Moroccan Saffron Chicken is another Moroccan dish with an eclectic blend of spices that is easy to prepare and oh so aromatic! Like all Moroccan food, it is the blend of spices, and the slow cooking process that makes this a most delightful and flavorful dish.
Moroccan cuisine has many influences, including Jewish, Berber and Andaloussi. Moroccan food is first and foremost based on fresh ingredients, aromatic spices and slow cooking methods which infuse the food with rich flavors.
I always like to make this recipe in my tagine dish; however, if you do not own a tagine you can make Moroccan Saffron Chicken in a crock pot, braising pan, Dutch oven, or rectangular baking dish. ( The post contains affiliate links to some great products on Amazon. If you place an order you will pay the same price as usual on Amazon and I will get a small commission to help support my site.)
One of the best things about Moroccan Saffron Chicken, apart from its wonderfully rich and aromatic flavor is the fact that it generates so much juice that you can save it, freeze it and use it a later date. For example, use it for cooking your rice instead of using water, or make a quick sauce for grilled shrimp or tilapia, by whisking in a little bit of flour. Better yet, freeze the extra juice into ice cubes and enjoy it as a base for future stews. The possibilities are simply endless!!!!
I know, one of the ingredients is saffron which is very expensive; however, you only use a minimal amount, so don’t let this scare you away from making this dish. You will see what I mean once you taste it!! Also, saffron, if stored in a cool and dry environment will last you quite a while. If you want to learn more about this wonderful spice, check out my article on this blog.
I think I talked about my tagine dish before in a previous post, and what a great addition to my kitchen it has been. Anyhow, the most important aspect of this dish is to cook it very slowly so all the flavors have ample time to seep in. Lately I have seen tagine dishes start to become part of mainstream cookery. Bed Bath and Beyond, and I believe Sur La Table sell them in different colors, so you can coordinate with your kitchen décor! How about that?
Here are some general use and care tips for tagine cooking. I have included these tips on other recipes but they are worth repeating when you invest a few dollars in a nice tagine. If you buy one, I recommend you purchase one with with a matching design since it will serve the double function of a decoration piece in your kitchen. If you have a gas stove, you also need to be sure to use the tagine heat difuser and not set it directly on the flame.
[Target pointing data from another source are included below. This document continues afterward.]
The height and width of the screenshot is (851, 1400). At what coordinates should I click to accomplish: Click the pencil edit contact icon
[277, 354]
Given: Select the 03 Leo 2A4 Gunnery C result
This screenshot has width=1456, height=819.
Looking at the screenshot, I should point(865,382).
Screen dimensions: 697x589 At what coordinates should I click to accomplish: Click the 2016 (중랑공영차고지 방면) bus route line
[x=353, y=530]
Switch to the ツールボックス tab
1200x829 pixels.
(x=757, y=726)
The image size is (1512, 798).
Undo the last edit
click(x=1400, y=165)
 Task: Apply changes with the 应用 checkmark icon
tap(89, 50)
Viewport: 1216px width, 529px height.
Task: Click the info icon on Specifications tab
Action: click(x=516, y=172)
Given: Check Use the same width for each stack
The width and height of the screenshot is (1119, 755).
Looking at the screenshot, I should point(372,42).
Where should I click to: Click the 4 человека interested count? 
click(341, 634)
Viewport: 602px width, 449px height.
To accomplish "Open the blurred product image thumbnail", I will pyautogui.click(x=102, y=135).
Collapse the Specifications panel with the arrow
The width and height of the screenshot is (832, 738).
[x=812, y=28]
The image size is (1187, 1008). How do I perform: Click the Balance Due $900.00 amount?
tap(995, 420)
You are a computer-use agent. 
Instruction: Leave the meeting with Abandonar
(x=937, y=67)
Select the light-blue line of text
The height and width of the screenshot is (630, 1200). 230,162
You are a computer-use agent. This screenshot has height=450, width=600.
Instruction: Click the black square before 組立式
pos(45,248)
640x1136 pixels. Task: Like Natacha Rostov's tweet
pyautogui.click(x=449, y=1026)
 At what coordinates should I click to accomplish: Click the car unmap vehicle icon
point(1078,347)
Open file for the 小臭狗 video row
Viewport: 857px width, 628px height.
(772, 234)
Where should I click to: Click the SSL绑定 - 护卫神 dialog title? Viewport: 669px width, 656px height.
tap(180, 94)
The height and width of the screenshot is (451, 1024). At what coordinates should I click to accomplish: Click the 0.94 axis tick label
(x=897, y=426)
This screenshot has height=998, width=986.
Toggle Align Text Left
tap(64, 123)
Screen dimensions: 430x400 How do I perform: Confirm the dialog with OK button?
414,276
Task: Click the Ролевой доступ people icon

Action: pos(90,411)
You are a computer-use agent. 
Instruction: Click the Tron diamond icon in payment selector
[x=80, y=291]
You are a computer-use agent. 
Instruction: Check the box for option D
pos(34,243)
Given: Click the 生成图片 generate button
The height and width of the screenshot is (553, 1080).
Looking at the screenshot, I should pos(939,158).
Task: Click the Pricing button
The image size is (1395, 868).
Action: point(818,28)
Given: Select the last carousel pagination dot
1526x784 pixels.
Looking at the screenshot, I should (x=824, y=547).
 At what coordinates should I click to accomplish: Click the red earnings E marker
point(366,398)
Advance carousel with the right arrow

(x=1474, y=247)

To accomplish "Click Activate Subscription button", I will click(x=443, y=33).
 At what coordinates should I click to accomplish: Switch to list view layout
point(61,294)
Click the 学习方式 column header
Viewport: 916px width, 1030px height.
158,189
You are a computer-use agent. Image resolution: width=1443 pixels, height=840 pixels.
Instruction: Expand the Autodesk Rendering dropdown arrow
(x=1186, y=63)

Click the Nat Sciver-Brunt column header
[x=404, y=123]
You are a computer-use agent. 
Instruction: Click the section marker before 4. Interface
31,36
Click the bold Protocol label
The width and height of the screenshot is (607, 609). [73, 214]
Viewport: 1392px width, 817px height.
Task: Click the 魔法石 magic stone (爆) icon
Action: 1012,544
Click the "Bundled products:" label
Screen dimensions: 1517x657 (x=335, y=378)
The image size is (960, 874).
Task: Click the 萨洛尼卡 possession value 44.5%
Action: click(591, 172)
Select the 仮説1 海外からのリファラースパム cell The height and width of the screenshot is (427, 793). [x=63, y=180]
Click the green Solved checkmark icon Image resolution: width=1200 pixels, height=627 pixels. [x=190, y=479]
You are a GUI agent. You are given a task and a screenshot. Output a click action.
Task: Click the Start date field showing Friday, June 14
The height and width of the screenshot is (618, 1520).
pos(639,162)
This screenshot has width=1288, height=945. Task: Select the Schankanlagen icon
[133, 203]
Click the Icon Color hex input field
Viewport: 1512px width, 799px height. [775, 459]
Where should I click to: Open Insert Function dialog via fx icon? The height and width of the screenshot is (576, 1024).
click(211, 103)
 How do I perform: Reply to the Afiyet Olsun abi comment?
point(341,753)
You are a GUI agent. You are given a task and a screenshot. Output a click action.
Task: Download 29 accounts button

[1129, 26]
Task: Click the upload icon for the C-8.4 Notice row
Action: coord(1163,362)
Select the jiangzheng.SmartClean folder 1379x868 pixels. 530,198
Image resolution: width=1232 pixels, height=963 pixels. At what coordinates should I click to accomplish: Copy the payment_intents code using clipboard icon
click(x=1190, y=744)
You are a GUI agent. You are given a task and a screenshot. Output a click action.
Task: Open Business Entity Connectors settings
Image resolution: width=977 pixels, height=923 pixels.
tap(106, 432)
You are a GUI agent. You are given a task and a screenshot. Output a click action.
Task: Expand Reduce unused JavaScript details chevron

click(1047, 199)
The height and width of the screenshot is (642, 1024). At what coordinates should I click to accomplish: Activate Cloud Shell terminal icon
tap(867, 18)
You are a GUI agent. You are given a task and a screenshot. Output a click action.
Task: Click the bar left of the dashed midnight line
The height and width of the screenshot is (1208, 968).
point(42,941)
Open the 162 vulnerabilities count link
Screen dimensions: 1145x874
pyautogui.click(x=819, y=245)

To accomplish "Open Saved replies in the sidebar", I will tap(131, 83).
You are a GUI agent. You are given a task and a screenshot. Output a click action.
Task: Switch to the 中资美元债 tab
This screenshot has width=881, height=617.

If you buy a new tagine you need to cure it. Soak the tagine in water for 24 hours. Remove it from the water, dry it off and then rub olive oil by hand on the inside of the dish and lid. Place the tagine in a cold oven and set to 225 f for 2 hours and then turn off and let the oven cool completely. The heat will vaporize the water that was soaked into the clay and draw in the olive oil to season the vessel. Once it has cooled it is now cured. Always wash your tagine by hand and do not soak in soapy water. When making chicken tagine I like to buy a whole roaster chicken and cut it into pieces with a large butcher knife or sturdy kitchen shears. This is very authentic as the whole chicken is cooked with no waste. I only discard the backbone. You can easily adapt the recipe to cook in a dutch oven or slow cooker too. Just check when the chicken is fork tender and it is done.
By the way, did I tell you that Moroccan Saffron Chicken will fill your house with a wonderful aroma?
This recipe has been adapted from allrecipes.com.
A tagine makes a beautiful addition to your kitchen for cooking and for a display piece too!
Here are some of my favorites:
If you love the exotic flavors of North African cuisine like Moroccan dishes here are some easy recipes to try at home and you won’t be disappointed. Bookmark some and come back later to try them. I’d love to hear from you!
Moroccan chicken tagine combines a nice blend of spices, tomatoes with potatoes.
Moroccan country bread or Khobz Maghribi is a simple bread that is often used as the “utensil” when eating tagine.
North African lamb meatballs combine a spicy tomato based sauce with sweet apricots and saffron.
Tabouleh is a popular salad in most Arab countries that consists of bulgur wheat with fresh parsley and onions.
Moroccan Saffron Chicken
Moroccan Saffron Chicken is a dish with an eclectic blend of spices that is easy to prepare and oh so aromatic! Like all Moroccan food, it is the blend of spices, and the slow cooking process that makes this a most delightful and flavorful dish.
- You can prepare this dish in a tagine dish, Dutch oven, or crockpot.
- In a small dish place all the spices, except for the cinnamon stick. Mix well, and set aside.
- Line the bottom of your Dutch oven/tagine or crockpot with the onions and drizzle with olive oil; add the butter, cilantro and place the cinnamon sticks on top. Place the chicken pieces on top of the onion mixture. With a sharp knife, poke the pieces of chicken in several places to allow the flavors to really seep in. Sprinkle the spice mixture over the chicken; toss and cover.
- Cook on low heat for about 1 hour or until chicken is very tender.
- If using a crock-pot or other cooking vessel, please adjust the cooking time accordingly.
- Serve with rice pilaf or couscous.